A comparison between the sensor presented in this work and similar configuration with graphene or graphene oxide membranes is listed in Table 1. The sensor proposed in this work as a significantly lower diaphragm diameter which leads to a lower acoustic pressure sensitivity. As a result, the achieved MDP level is higher when compared to similar sensing structures at comparable frequency values. However, the MDP value could be significantly increased by increasing the diameter of the diaphragm.

Table 1.

Comparison of characteristics and performance between our sensor and similar sensor structures.

Diaphragm Characteristics			MDP	Frequency	Reference
Material	Thickness	Diameter
Graphene	100 nm	125 µm	59.5 µPa/Hz1/2 @10 kHz	0.2 to 22 kHz	[29]
Graphene	10 nm	1 mm	0.77 Pa/Hz1/2 @5 Hz 33.97 μPa/Hz1/2 @10 kHz	5 Hz to 800 kHz	[30]
Graphene-silver composite	6.36 nm	80 µm	-	0.5 to 30 kHz	[31]
Graphene	4 atomic layers	147 µm	-	0.5 to 20 kHz
Graphene oxide	100 nm	1.8 mm	1.8 µPa/Hz1/2 @20 kHz	0.1 to 20 kHz	[32]
Graphene oxide	~40 nm	75 µm	478 µPa/Hz1/2 @25 kHz	20 to 100 kHz	This work

4. Conclusions

An optical fiber acoustic sensor based on a graphene oxide diaphragm has been demonstrated. The presented sensor was attained through a very simple fabrication procedure, which do not require harmful chemical products, when compared to similar acoustic sensors with graphene-based diaphragms.

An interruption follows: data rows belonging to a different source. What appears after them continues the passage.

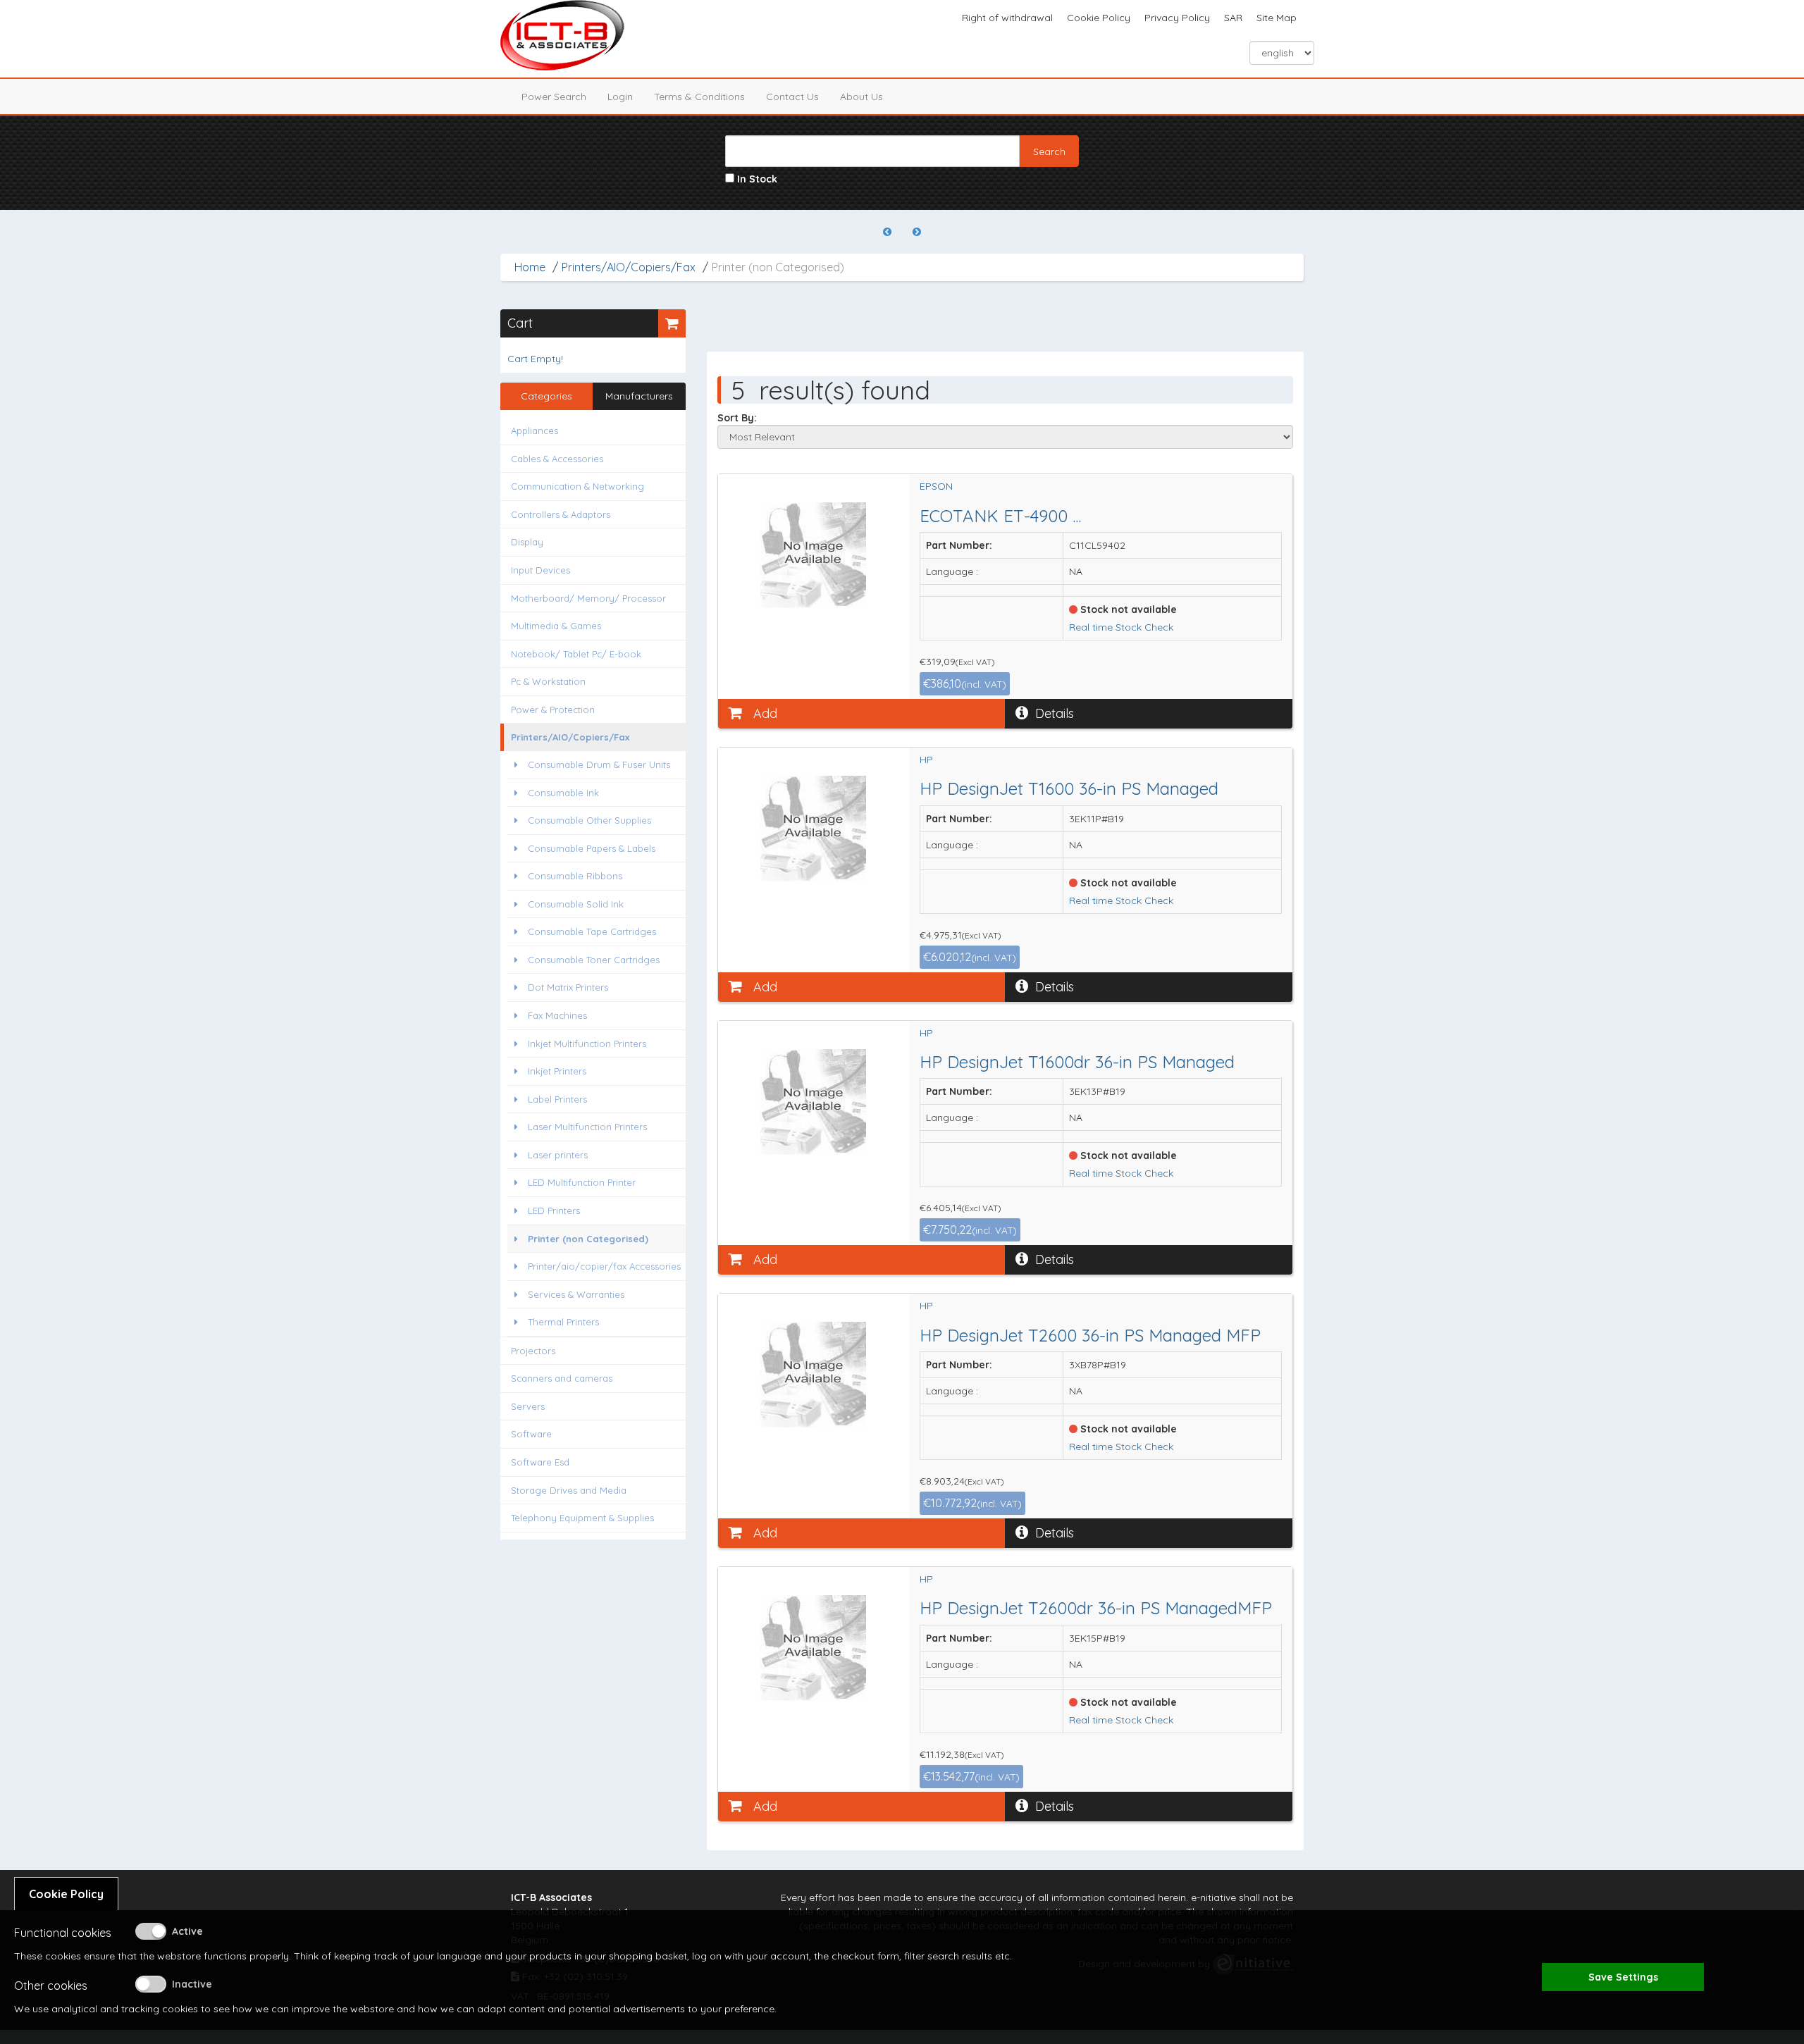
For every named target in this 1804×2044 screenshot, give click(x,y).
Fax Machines (556, 1015)
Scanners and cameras (561, 1378)
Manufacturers (639, 396)
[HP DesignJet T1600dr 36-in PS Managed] (814, 1102)
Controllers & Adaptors (560, 514)
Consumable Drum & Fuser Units (597, 764)
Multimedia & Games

The sensor achieved a wideband frequency region of operation between 20 and 100 kHz, which is fairly good when compared to graphene oxide based acoustic sensors. A maximum SNR value of 32.7 dB was attained at a frequency of 25 kHz. Temperature characterization was also carried out, achieving a linear wavelength shift of 80.8 pm/°C for temperatures between 16 and 90 °C.

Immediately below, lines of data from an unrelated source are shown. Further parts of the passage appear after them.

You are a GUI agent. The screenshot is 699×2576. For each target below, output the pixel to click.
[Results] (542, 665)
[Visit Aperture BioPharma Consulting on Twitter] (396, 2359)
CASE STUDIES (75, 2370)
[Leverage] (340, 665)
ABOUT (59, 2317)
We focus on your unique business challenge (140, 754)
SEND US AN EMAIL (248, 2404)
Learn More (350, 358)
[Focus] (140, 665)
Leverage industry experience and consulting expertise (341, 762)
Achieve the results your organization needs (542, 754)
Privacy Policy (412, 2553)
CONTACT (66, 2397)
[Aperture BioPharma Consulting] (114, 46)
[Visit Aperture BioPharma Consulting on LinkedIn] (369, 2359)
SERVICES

In future work, temperature compensation mechanisms can be added to reduce the influence of thermal fluctuations on the sensor response. Furthermore, considering that temperature may change the mechanical properties of the diaphragm, dynamic studies can be carried out to evaluate the acoustic response of the sensor at different temperatures. The proposed sensor offers the possibility to be applied as a microphone, or to be integrated in more complex imaging systems in fault detection systems in gas pipelines or engineered structures, for example.

Author Contributions

Conceptualization and methodology, C.S.M.; writing—original draft preparation, C.S.M.; writing—review and editing, M.R., P.A.R., S.O.S. and O.F.; supervision, M.R., P.A.R., S.O.S. and O.F.; All authors have read and agreed to the published version of the manuscript.

Funding

Catarina S. Monteiro acknowledges the support of the Foundation for Science and Technology (FCT), Portugal through the Grant SFRH/BD/135820/2018. This research was funded by ERDF—European Regional Development Fund through the Operational Programme for Competitiveness and Internationalization–COMPETE 2020 Programme, and by National Funds through the Portuguese funding agency, FCT–Fundação para a Ciência e a Tecnologia within projects ENDOR–Endoscope based on New Optical Fibre Technology for Raman Spectroscopy (PO-CI-01-0145-FEDER-029724) and UltraGraf (M-ERA-NET2/0002/2016).

Institutional Review Board Statement

Not applicable.

Informed Consent Statement

Not applicable.

Data Availability Statement

Data available on request due to restrictions privacy. The data presented in this study are available on request from the corresponding author.

Conflicts of Interest

The authors declare no conflict of interest.